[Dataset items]
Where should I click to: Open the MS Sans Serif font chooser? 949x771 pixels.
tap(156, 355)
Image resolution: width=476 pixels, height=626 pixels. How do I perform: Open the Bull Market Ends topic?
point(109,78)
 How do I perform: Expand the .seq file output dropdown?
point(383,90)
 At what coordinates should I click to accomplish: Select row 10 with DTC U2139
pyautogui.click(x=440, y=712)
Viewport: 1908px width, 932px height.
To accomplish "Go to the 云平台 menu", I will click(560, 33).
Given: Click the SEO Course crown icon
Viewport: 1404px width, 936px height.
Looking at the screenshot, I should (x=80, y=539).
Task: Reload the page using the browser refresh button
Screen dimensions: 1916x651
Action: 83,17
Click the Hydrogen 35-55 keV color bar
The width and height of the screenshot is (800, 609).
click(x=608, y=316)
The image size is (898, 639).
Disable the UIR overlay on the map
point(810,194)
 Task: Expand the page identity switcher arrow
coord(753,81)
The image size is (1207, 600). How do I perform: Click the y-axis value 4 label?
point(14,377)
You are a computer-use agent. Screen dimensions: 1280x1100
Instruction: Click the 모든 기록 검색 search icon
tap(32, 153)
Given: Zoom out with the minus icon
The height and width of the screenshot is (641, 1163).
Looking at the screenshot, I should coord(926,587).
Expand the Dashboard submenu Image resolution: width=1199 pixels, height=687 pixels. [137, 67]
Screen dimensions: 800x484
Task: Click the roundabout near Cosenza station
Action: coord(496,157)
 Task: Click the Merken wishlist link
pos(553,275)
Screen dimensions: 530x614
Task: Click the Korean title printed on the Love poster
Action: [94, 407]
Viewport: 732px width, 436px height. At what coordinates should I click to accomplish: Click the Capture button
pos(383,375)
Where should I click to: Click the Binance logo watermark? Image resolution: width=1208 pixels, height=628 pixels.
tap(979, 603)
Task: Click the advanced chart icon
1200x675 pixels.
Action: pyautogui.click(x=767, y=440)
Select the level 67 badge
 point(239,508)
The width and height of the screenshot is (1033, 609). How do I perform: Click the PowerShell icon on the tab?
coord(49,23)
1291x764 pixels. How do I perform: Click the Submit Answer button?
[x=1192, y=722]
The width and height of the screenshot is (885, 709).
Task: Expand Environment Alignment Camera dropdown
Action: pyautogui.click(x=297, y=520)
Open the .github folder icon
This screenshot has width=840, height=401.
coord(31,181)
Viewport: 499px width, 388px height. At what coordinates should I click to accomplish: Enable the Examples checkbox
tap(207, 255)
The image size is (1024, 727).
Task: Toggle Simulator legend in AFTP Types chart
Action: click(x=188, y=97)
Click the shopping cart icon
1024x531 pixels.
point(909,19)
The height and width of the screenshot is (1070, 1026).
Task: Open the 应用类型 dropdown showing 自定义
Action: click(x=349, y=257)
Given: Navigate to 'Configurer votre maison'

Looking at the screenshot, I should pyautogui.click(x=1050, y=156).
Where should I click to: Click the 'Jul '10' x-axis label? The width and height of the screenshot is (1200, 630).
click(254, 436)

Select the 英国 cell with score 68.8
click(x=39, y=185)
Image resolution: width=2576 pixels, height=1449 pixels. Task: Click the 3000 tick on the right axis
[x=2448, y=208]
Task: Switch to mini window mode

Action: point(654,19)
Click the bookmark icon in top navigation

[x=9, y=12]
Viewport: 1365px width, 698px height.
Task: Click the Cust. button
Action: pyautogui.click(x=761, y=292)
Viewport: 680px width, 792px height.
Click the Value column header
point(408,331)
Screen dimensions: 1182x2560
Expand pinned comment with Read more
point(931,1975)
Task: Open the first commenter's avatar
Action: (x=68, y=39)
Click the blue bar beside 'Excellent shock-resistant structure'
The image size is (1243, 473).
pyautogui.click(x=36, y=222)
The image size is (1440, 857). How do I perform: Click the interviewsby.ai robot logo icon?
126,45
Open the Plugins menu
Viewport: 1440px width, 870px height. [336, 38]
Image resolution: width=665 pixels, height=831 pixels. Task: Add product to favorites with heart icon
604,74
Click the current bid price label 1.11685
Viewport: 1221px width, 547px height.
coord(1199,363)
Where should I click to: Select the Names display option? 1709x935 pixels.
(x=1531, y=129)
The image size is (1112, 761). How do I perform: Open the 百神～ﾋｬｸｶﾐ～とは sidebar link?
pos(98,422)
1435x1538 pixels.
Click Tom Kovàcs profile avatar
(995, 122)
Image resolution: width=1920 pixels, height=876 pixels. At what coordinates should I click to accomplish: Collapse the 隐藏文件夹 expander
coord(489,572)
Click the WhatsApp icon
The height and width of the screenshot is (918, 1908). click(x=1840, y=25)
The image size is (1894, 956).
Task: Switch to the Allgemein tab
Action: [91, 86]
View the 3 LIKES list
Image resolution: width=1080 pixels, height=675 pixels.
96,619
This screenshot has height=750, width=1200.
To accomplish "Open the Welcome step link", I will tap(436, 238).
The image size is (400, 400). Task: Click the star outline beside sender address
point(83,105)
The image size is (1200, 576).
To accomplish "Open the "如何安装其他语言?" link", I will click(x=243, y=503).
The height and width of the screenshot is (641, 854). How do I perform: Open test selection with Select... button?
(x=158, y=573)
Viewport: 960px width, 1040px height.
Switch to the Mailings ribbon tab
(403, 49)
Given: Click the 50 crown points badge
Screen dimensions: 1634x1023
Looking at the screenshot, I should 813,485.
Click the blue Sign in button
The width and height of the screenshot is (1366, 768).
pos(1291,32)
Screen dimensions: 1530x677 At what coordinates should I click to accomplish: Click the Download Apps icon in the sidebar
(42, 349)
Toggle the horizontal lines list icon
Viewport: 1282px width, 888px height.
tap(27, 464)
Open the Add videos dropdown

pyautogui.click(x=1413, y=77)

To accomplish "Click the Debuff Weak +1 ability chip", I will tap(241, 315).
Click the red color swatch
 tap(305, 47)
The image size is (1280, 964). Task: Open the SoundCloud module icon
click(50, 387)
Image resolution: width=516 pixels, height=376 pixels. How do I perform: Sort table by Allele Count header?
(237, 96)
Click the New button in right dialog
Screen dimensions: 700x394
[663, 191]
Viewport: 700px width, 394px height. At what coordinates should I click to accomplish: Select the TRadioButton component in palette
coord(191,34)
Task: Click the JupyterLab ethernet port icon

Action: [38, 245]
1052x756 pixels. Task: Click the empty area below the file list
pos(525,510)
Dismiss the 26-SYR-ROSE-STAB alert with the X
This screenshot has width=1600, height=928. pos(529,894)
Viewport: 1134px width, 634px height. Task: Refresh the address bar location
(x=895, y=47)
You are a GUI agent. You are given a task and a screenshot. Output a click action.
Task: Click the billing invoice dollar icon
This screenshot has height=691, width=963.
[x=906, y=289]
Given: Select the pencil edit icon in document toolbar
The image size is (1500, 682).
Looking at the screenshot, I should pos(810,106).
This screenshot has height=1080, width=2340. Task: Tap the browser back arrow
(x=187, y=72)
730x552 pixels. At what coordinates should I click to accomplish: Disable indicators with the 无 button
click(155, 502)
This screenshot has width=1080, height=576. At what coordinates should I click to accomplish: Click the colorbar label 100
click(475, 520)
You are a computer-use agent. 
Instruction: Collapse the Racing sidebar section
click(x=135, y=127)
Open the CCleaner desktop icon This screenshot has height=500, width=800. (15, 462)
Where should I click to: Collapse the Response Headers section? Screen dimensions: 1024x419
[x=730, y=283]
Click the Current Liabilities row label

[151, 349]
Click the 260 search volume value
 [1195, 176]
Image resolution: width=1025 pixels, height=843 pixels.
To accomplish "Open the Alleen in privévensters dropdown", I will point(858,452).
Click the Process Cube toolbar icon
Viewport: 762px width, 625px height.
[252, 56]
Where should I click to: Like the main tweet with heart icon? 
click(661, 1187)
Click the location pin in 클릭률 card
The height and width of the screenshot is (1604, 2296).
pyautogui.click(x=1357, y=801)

Task directions:
Lines holding "crown": please count them in the data above and reply with the number alone.

Task response:
2